What the task asks
Extract every line from the entries below that contains the word "perform".

Saved data entries
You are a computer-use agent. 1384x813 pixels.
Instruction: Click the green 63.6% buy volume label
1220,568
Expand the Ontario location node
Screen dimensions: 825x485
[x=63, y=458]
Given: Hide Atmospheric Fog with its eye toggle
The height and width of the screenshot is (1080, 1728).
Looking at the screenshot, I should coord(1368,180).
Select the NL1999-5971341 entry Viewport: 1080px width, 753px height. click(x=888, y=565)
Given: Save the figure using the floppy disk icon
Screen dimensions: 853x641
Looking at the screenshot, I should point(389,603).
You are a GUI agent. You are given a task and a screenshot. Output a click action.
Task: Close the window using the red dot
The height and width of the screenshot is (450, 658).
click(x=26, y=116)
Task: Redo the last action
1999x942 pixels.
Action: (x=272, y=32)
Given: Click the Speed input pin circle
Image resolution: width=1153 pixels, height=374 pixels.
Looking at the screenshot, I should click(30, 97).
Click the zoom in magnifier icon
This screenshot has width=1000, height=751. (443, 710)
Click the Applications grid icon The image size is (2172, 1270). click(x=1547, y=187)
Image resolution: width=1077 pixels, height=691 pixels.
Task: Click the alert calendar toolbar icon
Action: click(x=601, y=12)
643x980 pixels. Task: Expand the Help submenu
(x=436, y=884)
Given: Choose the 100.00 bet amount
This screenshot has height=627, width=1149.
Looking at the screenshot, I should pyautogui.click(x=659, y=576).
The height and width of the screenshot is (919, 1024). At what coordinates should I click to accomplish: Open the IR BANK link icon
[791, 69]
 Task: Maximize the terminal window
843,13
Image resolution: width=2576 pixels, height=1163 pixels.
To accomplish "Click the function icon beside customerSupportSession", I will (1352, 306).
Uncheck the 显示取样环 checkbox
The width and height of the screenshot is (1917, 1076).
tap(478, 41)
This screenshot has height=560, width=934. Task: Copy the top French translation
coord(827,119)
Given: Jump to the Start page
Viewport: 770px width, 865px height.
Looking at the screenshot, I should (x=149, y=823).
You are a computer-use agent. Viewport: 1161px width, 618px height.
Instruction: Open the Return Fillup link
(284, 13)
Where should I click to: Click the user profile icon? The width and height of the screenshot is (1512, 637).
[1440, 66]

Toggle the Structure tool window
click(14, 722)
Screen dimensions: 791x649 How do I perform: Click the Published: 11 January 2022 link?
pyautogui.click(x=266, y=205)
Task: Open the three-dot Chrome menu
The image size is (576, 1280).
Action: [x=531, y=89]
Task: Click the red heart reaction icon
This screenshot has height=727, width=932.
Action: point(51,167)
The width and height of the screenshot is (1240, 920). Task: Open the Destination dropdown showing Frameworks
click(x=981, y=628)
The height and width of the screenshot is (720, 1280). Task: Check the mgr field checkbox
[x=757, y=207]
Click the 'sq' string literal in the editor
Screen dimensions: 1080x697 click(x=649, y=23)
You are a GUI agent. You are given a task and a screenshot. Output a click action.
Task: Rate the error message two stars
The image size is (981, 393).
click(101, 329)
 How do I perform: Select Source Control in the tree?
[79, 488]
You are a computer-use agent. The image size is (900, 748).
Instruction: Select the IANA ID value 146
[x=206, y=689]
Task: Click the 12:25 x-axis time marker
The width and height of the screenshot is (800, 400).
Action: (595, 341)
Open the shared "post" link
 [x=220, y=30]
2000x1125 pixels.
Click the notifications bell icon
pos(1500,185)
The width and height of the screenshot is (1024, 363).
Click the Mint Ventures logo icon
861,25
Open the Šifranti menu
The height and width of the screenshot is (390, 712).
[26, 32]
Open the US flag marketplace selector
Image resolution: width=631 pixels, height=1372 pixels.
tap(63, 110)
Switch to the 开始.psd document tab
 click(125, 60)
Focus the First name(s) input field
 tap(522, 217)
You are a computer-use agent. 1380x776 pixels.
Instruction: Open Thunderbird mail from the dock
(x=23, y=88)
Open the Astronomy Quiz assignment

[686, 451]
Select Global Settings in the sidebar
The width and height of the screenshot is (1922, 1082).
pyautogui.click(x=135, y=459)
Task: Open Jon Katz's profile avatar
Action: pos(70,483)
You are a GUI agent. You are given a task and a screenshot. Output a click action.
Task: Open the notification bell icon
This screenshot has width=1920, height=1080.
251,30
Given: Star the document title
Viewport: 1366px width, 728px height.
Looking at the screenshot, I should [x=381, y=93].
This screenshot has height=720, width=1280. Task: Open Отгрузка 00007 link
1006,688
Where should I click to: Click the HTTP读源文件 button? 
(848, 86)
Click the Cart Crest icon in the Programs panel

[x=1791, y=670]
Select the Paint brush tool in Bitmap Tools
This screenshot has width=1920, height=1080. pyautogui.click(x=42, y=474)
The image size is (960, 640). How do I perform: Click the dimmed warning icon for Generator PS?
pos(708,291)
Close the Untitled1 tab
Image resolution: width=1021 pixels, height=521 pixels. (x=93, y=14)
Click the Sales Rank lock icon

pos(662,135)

Result of the exercise
Screen dimensions: 791x649 How do I perform: Click the Published: 11 January 2022 link?
 How do I perform: Select Source Control in the tree?
The image size is (960, 640). How do I perform: Click the dimmed warning icon for Generator PS?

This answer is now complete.